$500k is a vast overestimation. For massive concurrency at FP8 or even BF16 maybe.
NVFP4 at reasonable speeds (~120 tok/s) and concurrency is possible at a $80/90k figure with today's prices, maybe even less. That buys you 6 RTX 6000 PRO Blackwells, a decent CPU and motherboard, power supply. 576gb of VRAM.
You could do it for under $50k if you're OK with 40 tok/s decode, ~1200 tok/s prefill.
M5 Ultra will ship before end of year, likely. Though with current RAM shortage, likely max spec will be 256GB and in short supply.
In late 2027 or early 2028, Nvidia will release Vera Rubin DGX Spark, likely with double or better the performance of current Blackwell, though unclear if memory capacity will go up much from current 128GB. Two to four of those will run models like this decently.
In 2028 we should expect Vera Rubin RTX discrete lineup, including the replacement to the RTX PRO 6000. Likely memory spec will be minimum 128GB. Good chance of up to 200GB. Two to four of those will run NVFP4 models in this class very well.
Crossing my fingers that this boom jumpstarts 90's like improvements in computing hardware.
I feel like part of the reason for the relative stagnation in hardware over the last twenty years was simply the lack of use cases to justify hardware refreshes by businesses.
Most of the money and energy went to mobile for the last fifteen years.
Affordable local inference might be the gravy train the server, desktop, and laptop manufacturers need to get back in gear.
Watch out. Those claims are often made based on KL-divergence over some arbitrary corpus, not performance in the real world or benchmarks.
I’ve found that I need to go a couple steps past whatever quantizations are good enough in the KL-divergence testing to get good performance in real tasks with long context. So when Q4 is claimed to be lossless I end up with Q5 or Q6 for actual long-context tasks.

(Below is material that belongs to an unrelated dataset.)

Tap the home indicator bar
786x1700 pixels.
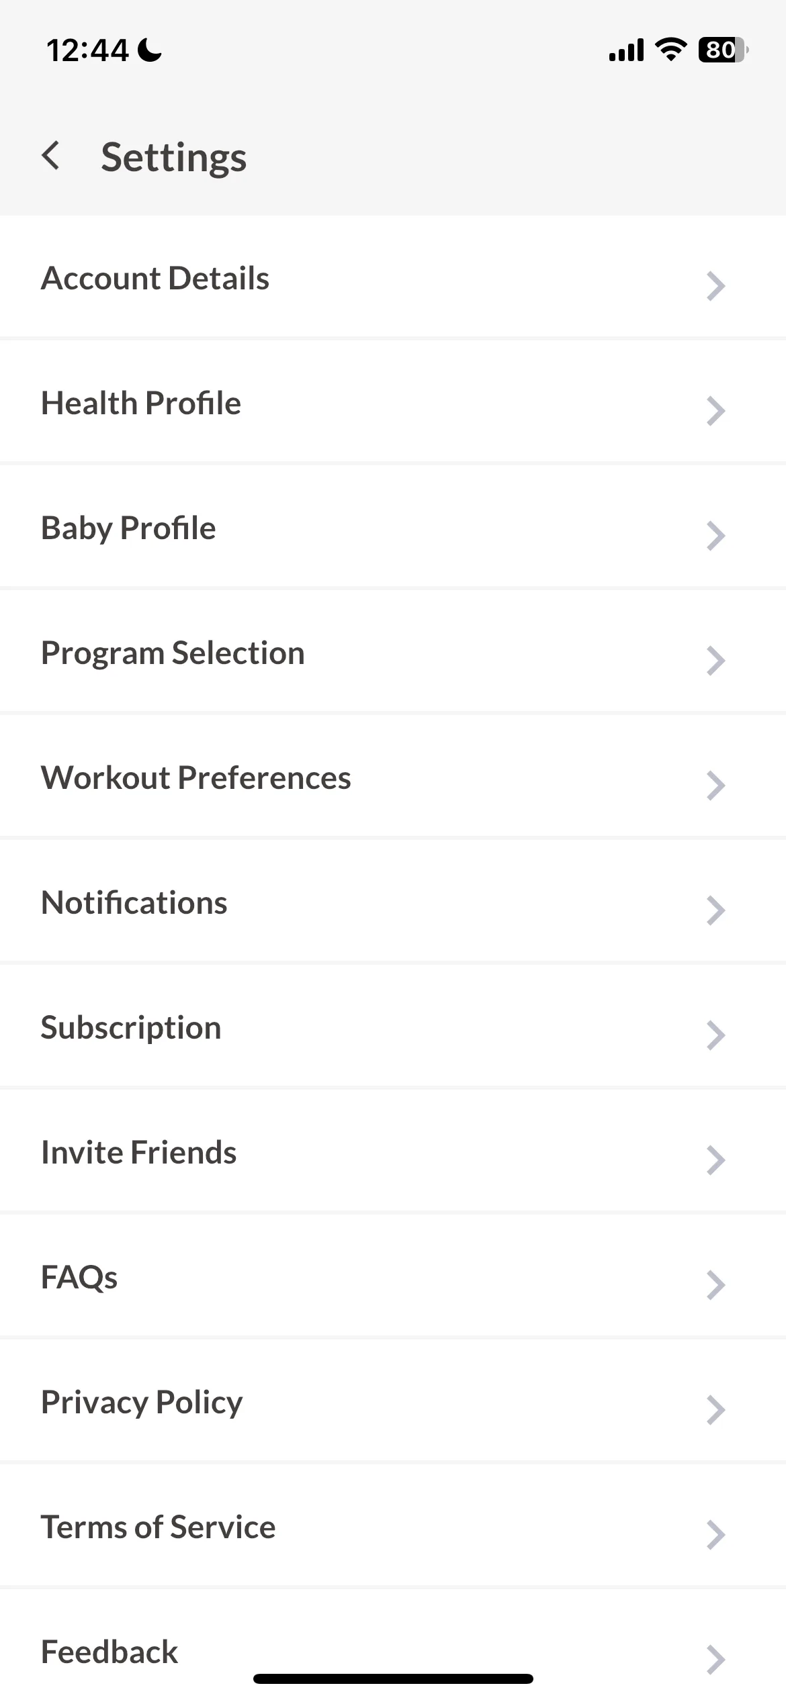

I have the RAM, but not the VRAM. What kind of speed/tps could you expect from a 3090 with 24GBs of RAM? I am somewhat tempted to pick a GPU with 24GBs of RAM.
NVFP4 at reasonable speeds (~120 tok/s) and concurrency is possible at a $80/90k figure with today's prices, maybe even less. That buys you 6 RTX 6000 PRO Blackwells, a decent CPU and motherboard, power supply. 576gb of VRAM.
You could do it for under $50k if you're OK with 40 tok/s decode, ~1200 tok/s prefill.